Now, of course, blues songs range into every conceivable topic; funny, sad and everything in between.  Just like spirituals and work songs, they're sung in English. In the first years of the 20th century, they acquired 12-bar, eight-bar and various other forms. Ethnomusicologists might describe the early blues as a form of folk music peculiar to Southern North American Negroes.

Picture an old black bluesman, touching his guitar strings with rough fingers shaped by hard repetitive labor. Cigarette in mouth, drink in hand or nearby. Watch as he drinks more than he should. Listen as he speaks in poor English with an accent that makes some words unrecognisable. Laugh as he finds some colourful, inventive way to get his point across. There might be a girlfriend nearby, an ex-wife and kids all over the map.

Now, picture a white college boy touching his guitar strings with rough fingers shaped by endless guitar lessons. Cigarette in mouth, drink in hand or nearby. Watch as he drinks more than he should. Listen as he mimics poor Southern English. Laugh as he conveys his impression of a bluesman.

When my 102-year-old grandmother, who has only a fifth-grade education, managed along with my grandfather to raise four sons and one daughter to become prominent professionals in their chosen fields, I deeply love and respect her and her thick Southern speech.

Wait a minute. This isn't fair, talking about generic college boys. Haven't I learned from watching Scott Ainslie? What about John Hammond, who plays five notes for every three of mine? What about Rory Block? How about friends like Woody Mann, Paul Geremia and Kelly Joe Phelps and on and on? What's the real issue here?

The issue is racism. White folks can never really know what it means, what it feels like, to be a nigger. Racism isn't always violent. It can be subtle. One of the worst kinds of racism is the kind that can be imposed on a once proud people who eventually get in the habit of hating themselves and each other. Look at the hair industry and the millions of dollars spent on products used to straighten black people's hair. What's the beef? It's just another hairstyle. Or is it?

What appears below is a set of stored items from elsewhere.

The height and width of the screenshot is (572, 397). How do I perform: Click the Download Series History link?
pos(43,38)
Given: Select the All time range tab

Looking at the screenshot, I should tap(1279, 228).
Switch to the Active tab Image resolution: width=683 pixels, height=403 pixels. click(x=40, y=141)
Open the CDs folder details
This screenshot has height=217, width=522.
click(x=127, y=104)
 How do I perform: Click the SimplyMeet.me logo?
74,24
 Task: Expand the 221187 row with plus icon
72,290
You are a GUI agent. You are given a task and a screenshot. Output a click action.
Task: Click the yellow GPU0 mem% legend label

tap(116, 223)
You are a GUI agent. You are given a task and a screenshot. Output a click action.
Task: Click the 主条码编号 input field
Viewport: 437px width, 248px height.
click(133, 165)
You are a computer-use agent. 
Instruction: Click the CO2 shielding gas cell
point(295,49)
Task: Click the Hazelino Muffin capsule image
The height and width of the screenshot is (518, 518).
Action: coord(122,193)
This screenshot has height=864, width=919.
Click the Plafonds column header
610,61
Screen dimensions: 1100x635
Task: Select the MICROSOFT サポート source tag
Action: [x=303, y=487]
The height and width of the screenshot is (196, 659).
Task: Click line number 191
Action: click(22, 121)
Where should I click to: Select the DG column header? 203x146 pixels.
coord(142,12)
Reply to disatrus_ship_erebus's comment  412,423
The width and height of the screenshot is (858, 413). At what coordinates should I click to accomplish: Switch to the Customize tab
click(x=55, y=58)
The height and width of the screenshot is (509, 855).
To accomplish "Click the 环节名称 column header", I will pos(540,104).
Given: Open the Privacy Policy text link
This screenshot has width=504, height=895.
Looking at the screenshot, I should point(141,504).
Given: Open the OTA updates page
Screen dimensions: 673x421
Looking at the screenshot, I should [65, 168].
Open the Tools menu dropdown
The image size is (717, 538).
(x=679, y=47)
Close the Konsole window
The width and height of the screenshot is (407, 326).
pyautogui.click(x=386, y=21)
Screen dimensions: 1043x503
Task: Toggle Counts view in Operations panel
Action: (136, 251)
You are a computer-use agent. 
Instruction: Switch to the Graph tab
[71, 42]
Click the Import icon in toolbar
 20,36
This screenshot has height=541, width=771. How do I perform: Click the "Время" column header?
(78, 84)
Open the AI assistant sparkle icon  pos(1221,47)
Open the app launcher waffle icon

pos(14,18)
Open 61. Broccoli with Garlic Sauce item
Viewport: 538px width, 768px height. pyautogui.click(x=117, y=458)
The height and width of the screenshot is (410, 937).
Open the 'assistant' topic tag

William Faulkner, the great writer of Southern fiction and close-up observer of black and white Southern culture, once said something to the effect of "Ask a black man a question and you will never get a truthful, clear, direct answer." And what is this unspoken truth that a black man could never tell a white man, even though he's smiling a pretty smile? What this means is that black people have to have a dual consciousness to make themselves comfortable in a world designed centuries ago to deprive them of self-respect. What we say when whites are in the room is sometimes different from what we say when they're not there.

Racism is useful to justify the inhuman treatment of millions of people to accomplish the purpose of slavery. Black folks were treated by law as property. The law said that the master could sell his "property" just as he would sell a horse or mule. He could sell husbands away from their wives, babies away from their mothers. This to me is the origin of the broken black families that exist today.

Back then, if a master wanted to jam the head of a female slave between the pickets of a fence, lift up her skirt and invite his friends to gang rape her, there was no law saying he couldn't do it to "property."  Slaves were not allowed to read or be educated. Any slave caught teaching other slaves to read could have fingers amputated. Back then, outside of the black church, a slave didn't have any recourse against such injustice or access to psychological counselling during the aftermath. Is it any wonder that alcoholism, drug abuse and broken families have followed the generations of slave descendants down to this very day?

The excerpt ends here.